Yay! That's so cool that you got free rabbits. I wish I could find a deal like that over here!

You ought to be able to find some photographs of rabbits who won prizes (at fairs and such) to compare body shape and size with yours. And of course be on the lookout for a rabbit that just doesn't look "right", maybe a leg is twisted out or the two sides of his body aren't identical, things like that are things you would not want to pass down to offspring. 

Keep us posted.


----------



## DianeS (Dec 9, 2010)

Wow, I found this today by accident:  http://braggnrights.tripod.com/culling.html 

Its an article about how NZ rabbits are judged.
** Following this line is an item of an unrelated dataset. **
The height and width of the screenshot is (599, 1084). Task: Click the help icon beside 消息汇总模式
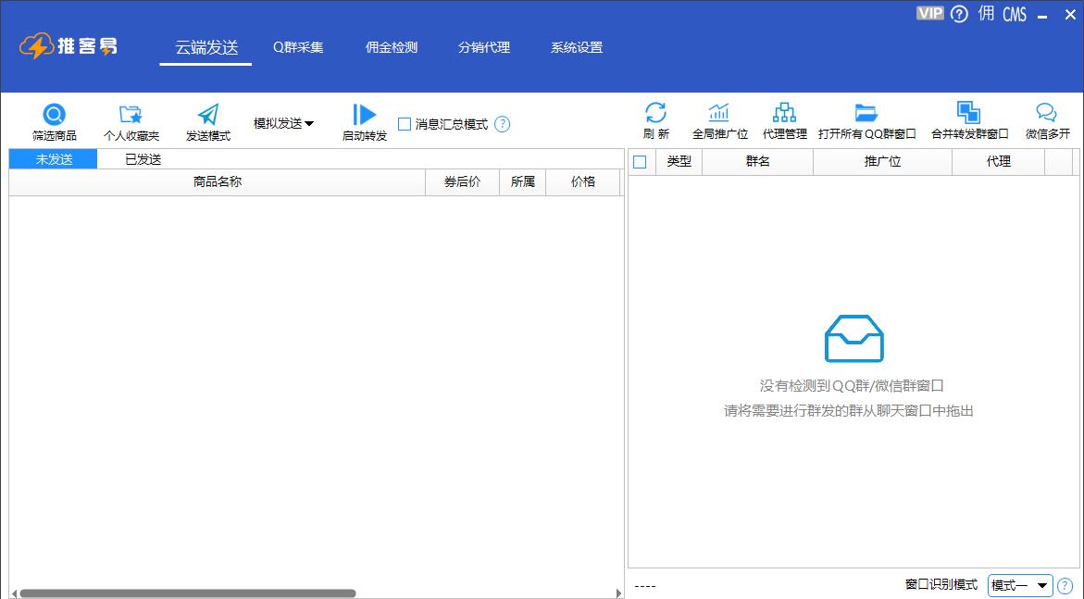(x=503, y=124)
Points for this or that, how they should look, how the body should sit and move, fur type, etc. And references to the ARBA handbook for more information.

Hope its useful to you!


----------



## collector (Dec 9, 2010)

Here are a couple of pics of the rabbits. one pic of the red rabbit he has some black around his face and underside. Also there is a pic of one of the black ones, all of them look the same. what do you think?


----------



## mamato3 (Dec 15, 2010)

They look healthy for free ranging. Im guessing they should weigh 8 to 10 pounds. My pure nzw weights around those weights


----------



## dbunni (Dec 15, 2010)

This is just my experience with NZs ... broken blacks & blues... my does push the standard of 12#s.. most range in the 11-12 area.  Bucks are about a pound less.  Anybody in the 9-10# range is carefully watched and often culled/sold.  Both for show and meat producing issues.  i have found that the smaller does & bucks often produce animals that do not reach a good weight for processing by 10-11 weeks, and in turn struggle to make senior show weight.  Most of my show juniors are pushing senior weight by 6 months.  But, once again, this is just my experience.


----------



## Bunnylady (Dec 15, 2010)

The color of your "red" is  called Tort, Tortoise, or Tortoiseshell. It is not a color that New Zealands come in, though the color could pop up after a couple of generations of breeding Blacks and Reds together. There is also a large rabbit breed called the Cinnamon, that is actually Tort in color.


----------



## Lorelai (Dec 15, 2010)

I'm totally new to this, but does anyone else see some Flemish Giant in the black one around the eyes and ears? I have a doe who is very likely half Flemish Giant, half New Zealand, and she looks a lot like the black bunny in the picture. She's also very friendly and just had a dozen kits with only one casualty in the first 10 days. But I digress... they do look extremely plump and healthy!


----------



## collector (Dec 15, 2010)

thank you all for your responses, I am just keeping them quarintined for now to make sure they dont have any illnesses or anything. the one that took the beating was brought inside to have his wounds cleaned and treated. He is healing well and went back out with the rest on sunday.
They all seem fairly docile and easy to handle for being free range. That is a releif the last thing I wanted was to get scratched and bitten by these guys. 
I will be sure and update with how they are doing.


----------